Media

Più schiumate rabbia e rancore, più quel governo lì se la riderà di voi

24 Maggio 2018

Con una trentina d’anni di ritardo sulle mie personalissime aspettative, la repubblica della rabbia si è insediata con una certa nettezza. È quello stato d’animo che porta una considerevole parte di cittadini – e tra questi cittadini le organizzazioni giornalistiche compatte – a mostrare un aperto rancore nei confronti di un (presunto) usurpatore del Potere, in questo caso, contesto totalmente inedito, il governo Lega-Cinquestelle che sta per formarsi. Si possono tracciare molte ipotesi sui motivi che hanno scatenato questa avversione in qualche misura preventiva, ma per il mondo della sinistra, quella più chic salottiera ma anche quella più agguerrita, il vero nodo è sostanzialmente aver perso la propria terra di riferimento. Non avere più un luogo, fisico e del pensiero, non sapere come muoversi, avere molti dubbi su di sé e sulla futura identità. Puff, tutto svanito.

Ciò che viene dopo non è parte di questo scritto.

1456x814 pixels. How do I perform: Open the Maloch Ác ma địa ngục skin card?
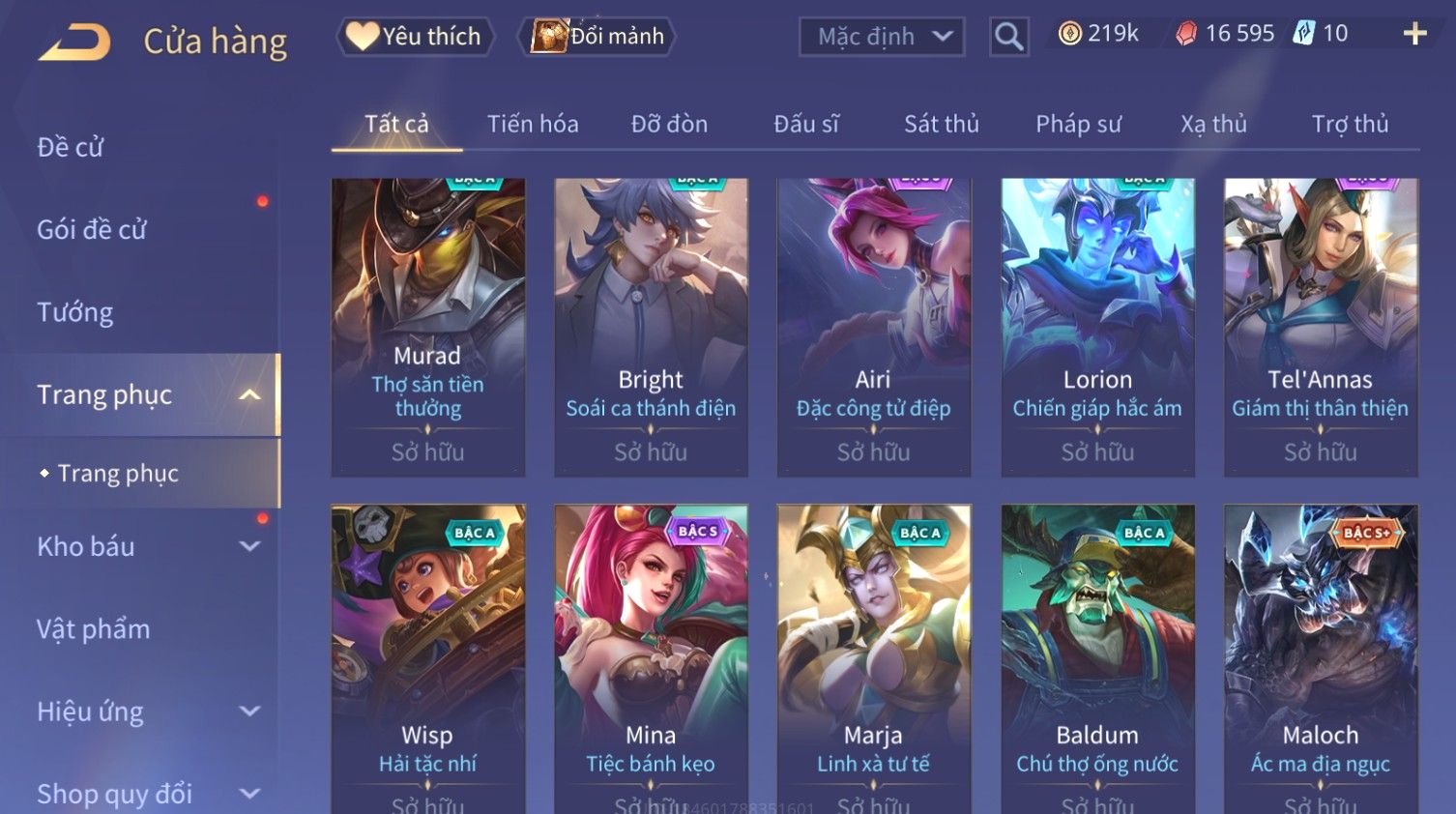tap(1321, 658)
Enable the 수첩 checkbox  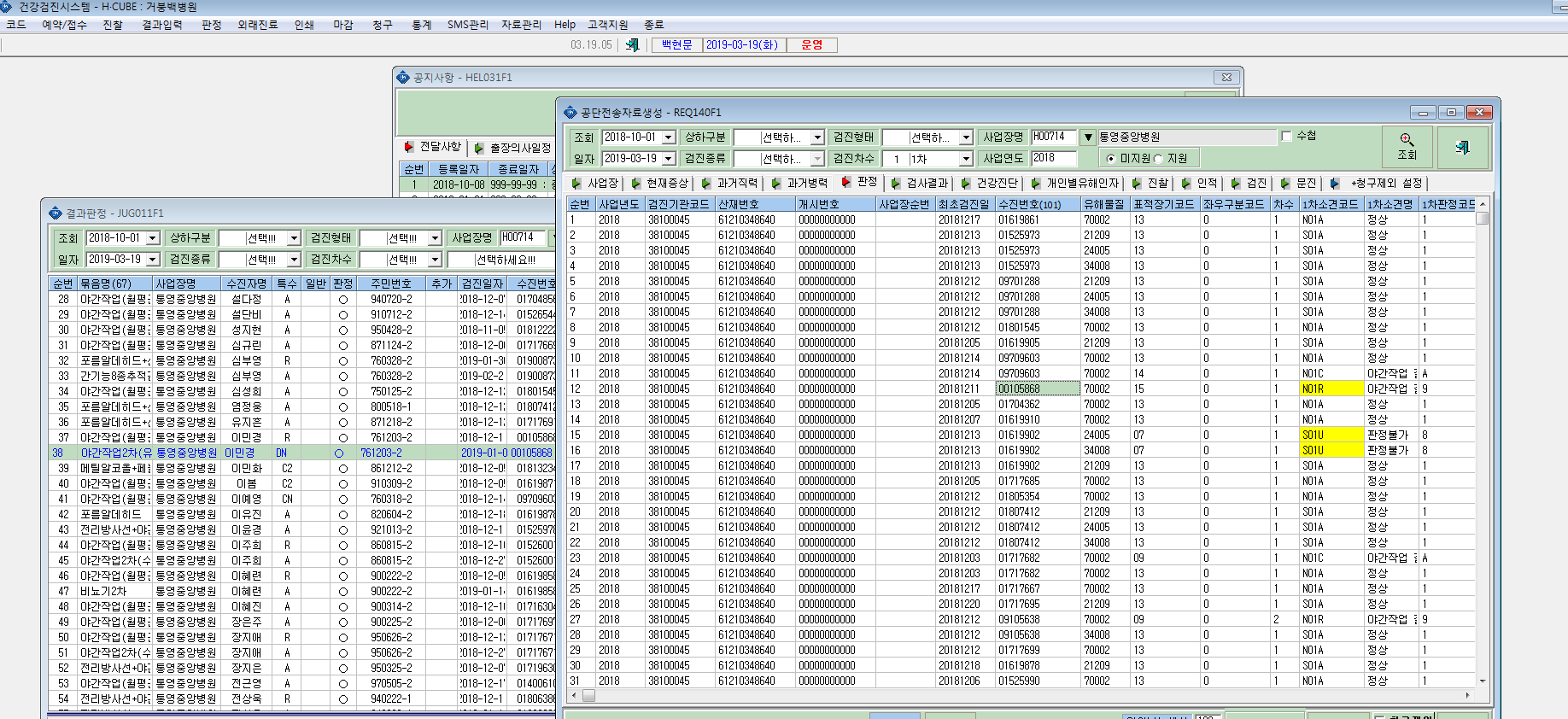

Un piccolo distillato in purezza, e qui parliamo di noi, è Marco Damilano (Roma, 25 ottobre, 1968), cinquantenne serissimo giornalista, studioso della politica e oggi direttore de L’Espresso, il quale l’altro giorno da Mentana commentava la “solenne” giornata del premier incaricato. Nel momento in cui questo professor Conte si è imbarcato su un taxi fuori dal Quirinale, è arrivato a Montecitorio, ha pagato, e poi si è avviato alla Camera, la telecamera, impietosa, ha inquadrato il volto di Damilano verde di rabbia. Quella scena di Conte, evidentemente “straordinaria” in sé e prima assoluta nella storia repubblicana, è stata chiosata dal nostro direttore con parole piuttosto livide. Era una scena di demagogica semplicità, molto cara alla comunicazione Cinquestelle, che si poteva risolvere con ironia puntuta o maliziosa, e invece niente.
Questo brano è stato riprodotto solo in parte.